- [REQUIRED TASKS]
• a. From the court ruling story, retype the passage between "The Colorado Supreme" and "in Jefferson County.", inclusive.
• b. In the court ruling story, what did the plaintiffs' lawyers send to their expert?
• c. Based on the court ruling story, mark each statement yes or no, and quote the words that decide it: (i) The Colorado Supreme Court's decision was unanimous. (ii) Judge Lindsay VanGilder turned down Terumo's demand for the spreadsheet and communications. (iii) A Cook County jury awarded $363 million.

- [TEXT SECTION]

%%

DENVER (Legal Newsline) - Defendants aren't entitled to certain information from plaintiff lawyers just because they shared it with their experts.
The Colorado Supreme Court said that on June 10 in a case involving the firm Lewis Roca Rothgerber Christie and watched by the state's trial lawyers association. An unanimous court ruled against Terumo Sterilization Services, which has been hit with a toxic tort lawsuit in Jefferson County.
The plaintiffs retained an expert to show where and when they were exposed to ethylene oxide around the defendant's plant in Lakewood. To do so, lawyers sent the expert a spreadsheet of where each plaintiff lived and worked.
That was information Terumo wanted, so it demanded both the spreadsheet and all communications between lawyers at the firm that contained the information used to create it.
Judge Lindsay VanGilder allowed it, leading Lewis Roca to appeal. The Supreme Court was tasked with deciding if the attorney-client privilege doesn't apply to protect a client's confidential communications of facts to their lawyers and whether the provision of the spreadsheet to the expert waived the attorney-client privilege.
The high court found for Lewis Roca, saying VanGilder erred.
"Clients routinely provide factual information to their counsel," Justice Richard Gabriel wrote. "This does not mean that opposing counsel is entitled to obtain the clients' communications containing such facts.
"Rather, the proper method of obtaining such facts is through discovery directed at the clients."
And giving those facts to the expert did not waive the attorney-client privilege, the decision says.
"(I)f such communications can be deemed not privileged merely because counsel compiled, distilled and transmitted non-privileged facts to third parties, such as an expert, then no client would feel confident communicating with their counsel because counsel could not assure the client that those conversations would remain privileged," Gabriel added.
"As noted above, this is simply not the law."
The lawsuits sprung up in 2020 and 2021. Ethylene oxide is a carcinogen emitted during a sterilization process for medical products.
These cases have targeted facilities that use EO. In 2022, one was the largest verdict in Illinois that year, with a Cook County jury awarding $363 million to a woman who was diagnosed with breast cancer.

%%

- [SUPPLIED MATERIAL]
%%

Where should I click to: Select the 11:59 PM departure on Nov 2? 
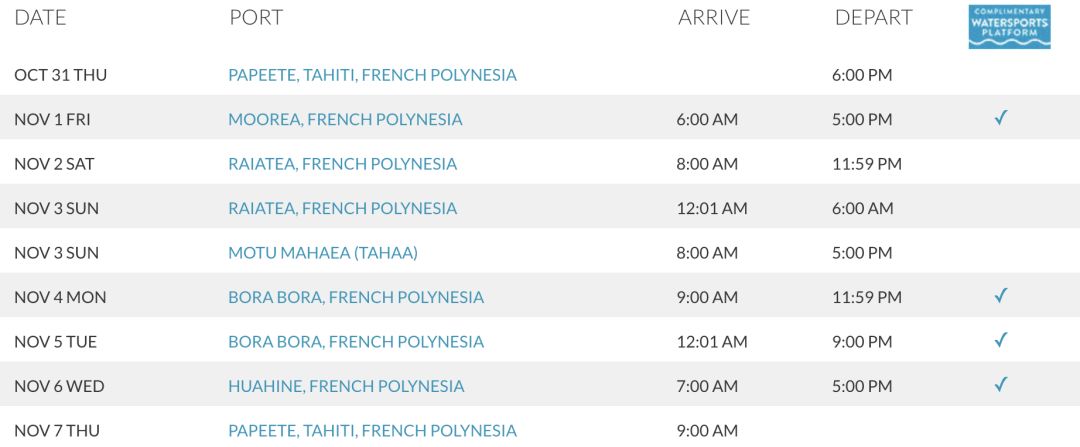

%%

- [ANSWERS IN ORDER]
• a.
The Colorado Supreme Court said that on June 10 in a case involving the firm Lewis Roca Rothgerber Christie and watched by the state's trial lawyers association. An unanimous court ruled against Terumo Sterilization Services, which has been hit with a toxic tort lawsuit in Jefferson County.

• b. A spreadsheet of where each plaintiff lived and worked.

• c.
(i) Yes: "An unanimous court ruled against Terumo Sterilization Services"
(ii) No: "Judge Lindsay VanGilder allowed it"
(iii) Yes: "a Cook County jury awarding $363 million to a woman who was diagnosed with breast cancer"